High-aspect-ratio microholes have many industrial applications, but are difficult to produce. Femtosecond (fs) and nanosecond (ns) laser ablation may produce potential manufacturing solutions. However, the laser-induced plasma–microhole sidewall interaction has not been well understood for laser ablation of deep microholes, which may significantly affect the hole size and/or quality. This interaction has been investigated in this paper. Due to the huge challenges involved in direct experimental observations, a physics-based model is applied as the research tool, which has been verified by measurements from literatures on laser ablation of flat targets (without deep microholes) that are relatively easy to perform. The study shows that under the same laser pulse fluence, the fs laser-induced plasma generates larger transient peak heat flux to the sidewall than the ns laser pulse.
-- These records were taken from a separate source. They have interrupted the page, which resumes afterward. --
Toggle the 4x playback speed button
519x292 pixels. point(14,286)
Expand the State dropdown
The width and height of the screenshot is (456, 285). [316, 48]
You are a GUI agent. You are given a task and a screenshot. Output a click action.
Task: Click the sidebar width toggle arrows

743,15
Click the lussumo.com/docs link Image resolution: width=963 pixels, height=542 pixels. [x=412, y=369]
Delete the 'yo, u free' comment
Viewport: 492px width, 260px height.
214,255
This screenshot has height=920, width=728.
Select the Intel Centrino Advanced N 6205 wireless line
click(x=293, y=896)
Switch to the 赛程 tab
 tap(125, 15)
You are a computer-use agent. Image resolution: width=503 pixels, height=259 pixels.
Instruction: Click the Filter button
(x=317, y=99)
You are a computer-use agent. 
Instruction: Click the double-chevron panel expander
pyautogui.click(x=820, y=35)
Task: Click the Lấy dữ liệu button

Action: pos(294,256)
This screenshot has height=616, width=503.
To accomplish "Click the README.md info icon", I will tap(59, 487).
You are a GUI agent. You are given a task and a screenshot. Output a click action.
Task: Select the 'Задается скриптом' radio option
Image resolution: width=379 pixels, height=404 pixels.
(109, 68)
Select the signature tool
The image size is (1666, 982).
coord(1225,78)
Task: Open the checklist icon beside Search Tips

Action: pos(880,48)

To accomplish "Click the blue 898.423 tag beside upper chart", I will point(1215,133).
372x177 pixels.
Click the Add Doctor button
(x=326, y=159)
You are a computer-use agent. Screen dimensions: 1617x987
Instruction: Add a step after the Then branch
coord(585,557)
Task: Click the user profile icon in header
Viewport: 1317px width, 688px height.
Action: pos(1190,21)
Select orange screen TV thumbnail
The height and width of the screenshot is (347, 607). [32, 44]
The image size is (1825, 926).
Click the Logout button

However, the high-heat-flux region moves up very rapidly in the hole, and hence the sidewall temperature is not significantly raised and sidewall melting does not occur under the studied conditions. On the other hand, for the ns laser pulse, the induced plasma maintains a relatively high heat flux to the sidewall near the hole bottom for a much longer time, which yields obvious sidewall melting and surface vaporization. The results are consistent with the previously observed sidewall surface morphology for microholes drilled by fs and ns laser pulses in air with the same pulse energy.